Source material Block Start

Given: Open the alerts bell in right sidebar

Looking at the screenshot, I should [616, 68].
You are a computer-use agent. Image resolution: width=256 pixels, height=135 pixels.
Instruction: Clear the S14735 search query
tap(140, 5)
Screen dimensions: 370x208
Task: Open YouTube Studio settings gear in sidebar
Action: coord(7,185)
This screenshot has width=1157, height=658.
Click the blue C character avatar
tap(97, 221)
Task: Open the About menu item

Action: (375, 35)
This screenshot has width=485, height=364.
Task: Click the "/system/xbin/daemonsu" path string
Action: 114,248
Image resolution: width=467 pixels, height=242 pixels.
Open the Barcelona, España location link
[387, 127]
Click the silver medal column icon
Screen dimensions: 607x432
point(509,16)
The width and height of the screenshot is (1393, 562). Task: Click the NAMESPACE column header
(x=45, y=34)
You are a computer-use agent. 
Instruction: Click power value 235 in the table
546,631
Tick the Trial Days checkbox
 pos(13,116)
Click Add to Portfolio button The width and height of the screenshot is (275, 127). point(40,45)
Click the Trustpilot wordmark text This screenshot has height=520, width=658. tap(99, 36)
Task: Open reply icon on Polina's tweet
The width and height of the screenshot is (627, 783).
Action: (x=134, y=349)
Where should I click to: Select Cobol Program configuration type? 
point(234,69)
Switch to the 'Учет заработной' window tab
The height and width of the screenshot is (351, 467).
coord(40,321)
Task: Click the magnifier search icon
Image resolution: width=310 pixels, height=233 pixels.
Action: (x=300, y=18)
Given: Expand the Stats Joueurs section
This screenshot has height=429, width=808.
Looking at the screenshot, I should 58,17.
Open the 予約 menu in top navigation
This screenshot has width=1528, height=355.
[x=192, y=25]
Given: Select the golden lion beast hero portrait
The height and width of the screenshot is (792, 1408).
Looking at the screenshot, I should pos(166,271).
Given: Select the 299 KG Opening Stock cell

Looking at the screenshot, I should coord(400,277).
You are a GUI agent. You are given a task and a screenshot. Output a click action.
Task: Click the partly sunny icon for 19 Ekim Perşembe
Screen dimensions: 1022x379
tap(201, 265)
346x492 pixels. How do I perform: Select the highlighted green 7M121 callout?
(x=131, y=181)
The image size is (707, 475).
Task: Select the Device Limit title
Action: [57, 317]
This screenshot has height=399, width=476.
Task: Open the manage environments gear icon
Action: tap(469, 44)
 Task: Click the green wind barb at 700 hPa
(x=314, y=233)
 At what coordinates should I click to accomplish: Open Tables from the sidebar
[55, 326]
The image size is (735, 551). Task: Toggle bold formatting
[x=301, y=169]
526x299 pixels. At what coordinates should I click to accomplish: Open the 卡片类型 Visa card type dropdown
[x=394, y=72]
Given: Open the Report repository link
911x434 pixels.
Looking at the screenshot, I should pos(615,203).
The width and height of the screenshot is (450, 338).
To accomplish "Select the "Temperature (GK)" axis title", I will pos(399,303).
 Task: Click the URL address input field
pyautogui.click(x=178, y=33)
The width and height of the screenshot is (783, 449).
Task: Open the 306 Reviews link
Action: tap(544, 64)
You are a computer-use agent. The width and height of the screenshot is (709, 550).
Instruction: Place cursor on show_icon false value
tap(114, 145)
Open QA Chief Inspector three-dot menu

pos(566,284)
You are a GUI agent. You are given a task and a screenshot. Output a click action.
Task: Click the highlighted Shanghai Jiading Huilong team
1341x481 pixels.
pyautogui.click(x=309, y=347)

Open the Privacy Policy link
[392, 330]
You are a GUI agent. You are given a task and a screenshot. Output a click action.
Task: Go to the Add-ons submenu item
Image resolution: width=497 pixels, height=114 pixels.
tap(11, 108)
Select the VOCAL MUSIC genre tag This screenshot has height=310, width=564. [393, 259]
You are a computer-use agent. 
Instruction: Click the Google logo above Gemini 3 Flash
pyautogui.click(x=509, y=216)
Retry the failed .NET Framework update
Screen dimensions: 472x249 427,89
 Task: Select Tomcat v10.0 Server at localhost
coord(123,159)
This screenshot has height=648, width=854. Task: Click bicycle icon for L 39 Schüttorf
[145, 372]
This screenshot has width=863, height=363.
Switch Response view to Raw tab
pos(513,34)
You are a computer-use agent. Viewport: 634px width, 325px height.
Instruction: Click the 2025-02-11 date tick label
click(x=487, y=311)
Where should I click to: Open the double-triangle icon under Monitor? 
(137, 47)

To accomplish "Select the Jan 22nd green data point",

Source material Block End

* [Problem requirements]
Each record must be reproduced exactly, with nothing missing.

* [Response to the task]
Given: Open the alerts bell in right sidebar

Looking at the screenshot, I should [616, 68].
You are a computer-use agent. Image resolution: width=256 pixels, height=135 pixels.
Instruction: Clear the S14735 search query
tap(140, 5)
Screen dimensions: 370x208
Task: Open YouTube Studio settings gear in sidebar
Action: coord(7,185)
This screenshot has width=1157, height=658.
Click the blue C character avatar
tap(97, 221)
Task: Open the About menu item

Action: (375, 35)
This screenshot has width=485, height=364.
Task: Click the "/system/xbin/daemonsu" path string
Action: 114,248
Image resolution: width=467 pixels, height=242 pixels.
Open the Barcelona, España location link
[387, 127]
Click the silver medal column icon
Screen dimensions: 607x432
point(509,16)
The width and height of the screenshot is (1393, 562). Task: Click the NAMESPACE column header
(x=45, y=34)
You are a computer-use agent. 
Instruction: Click power value 235 in the table
546,631
Tick the Trial Days checkbox
 pos(13,116)
Click Add to Portfolio button The width and height of the screenshot is (275, 127). point(40,45)
Click the Trustpilot wordmark text This screenshot has height=520, width=658. tap(99, 36)
Task: Open reply icon on Polina's tweet
The width and height of the screenshot is (627, 783).
Action: (x=134, y=349)
Where should I click to: Select Cobol Program configuration type? 
point(234,69)
Switch to the 'Учет заработной' window tab
The height and width of the screenshot is (351, 467).
coord(40,321)
Task: Click the magnifier search icon
Image resolution: width=310 pixels, height=233 pixels.
Action: (x=300, y=18)
Given: Expand the Stats Joueurs section
This screenshot has height=429, width=808.
Looking at the screenshot, I should 58,17.
Open the 予約 menu in top navigation
This screenshot has width=1528, height=355.
[x=192, y=25]
Given: Select the golden lion beast hero portrait
The height and width of the screenshot is (792, 1408).
Looking at the screenshot, I should pos(166,271).
Given: Select the 299 KG Opening Stock cell

Looking at the screenshot, I should coord(400,277).
You are a GUI agent. You are given a task and a screenshot. Output a click action.
Task: Click the partly sunny icon for 19 Ekim Perşembe
Screen dimensions: 1022x379
tap(201, 265)
346x492 pixels. How do I perform: Select the highlighted green 7M121 callout?
(x=131, y=181)
The image size is (707, 475).
Task: Select the Device Limit title
Action: [57, 317]
This screenshot has height=399, width=476.
Task: Open the manage environments gear icon
Action: tap(469, 44)
 Task: Click the green wind barb at 700 hPa
(x=314, y=233)
 At what coordinates should I click to accomplish: Open Tables from the sidebar
[55, 326]
The image size is (735, 551). Task: Toggle bold formatting
[x=301, y=169]
526x299 pixels. At what coordinates should I click to accomplish: Open the 卡片类型 Visa card type dropdown
[x=394, y=72]
Given: Open the Report repository link
911x434 pixels.
Looking at the screenshot, I should pos(615,203).
The width and height of the screenshot is (450, 338).
To accomplish "Select the "Temperature (GK)" axis title", I will pos(399,303).
 Task: Click the URL address input field
pyautogui.click(x=178, y=33)
The width and height of the screenshot is (783, 449).
Task: Open the 306 Reviews link
Action: tap(544, 64)
You are a computer-use agent. The width and height of the screenshot is (709, 550).
Instruction: Place cursor on show_icon false value
tap(114, 145)
Open QA Chief Inspector three-dot menu

pos(566,284)
You are a GUI agent. You are given a task and a screenshot. Output a click action.
Task: Click the highlighted Shanghai Jiading Huilong team
1341x481 pixels.
pyautogui.click(x=309, y=347)

Open the Privacy Policy link
[392, 330]
You are a GUI agent. You are given a task and a screenshot. Output a click action.
Task: Go to the Add-ons submenu item
Image resolution: width=497 pixels, height=114 pixels.
tap(11, 108)
Select the VOCAL MUSIC genre tag This screenshot has height=310, width=564. [393, 259]
You are a computer-use agent. 
Instruction: Click the Google logo above Gemini 3 Flash
pyautogui.click(x=509, y=216)
Retry the failed .NET Framework update
Screen dimensions: 472x249 427,89
 Task: Select Tomcat v10.0 Server at localhost
coord(123,159)
This screenshot has height=648, width=854. Task: Click bicycle icon for L 39 Schüttorf
[145, 372]
This screenshot has width=863, height=363.
Switch Response view to Raw tab
pos(513,34)
You are a computer-use agent. Viewport: 634px width, 325px height.
Instruction: Click the 2025-02-11 date tick label
click(x=487, y=311)
Where should I click to: Open the double-triangle icon under Monitor? 
(137, 47)

To accomplish "Select the Jan 22nd green data point",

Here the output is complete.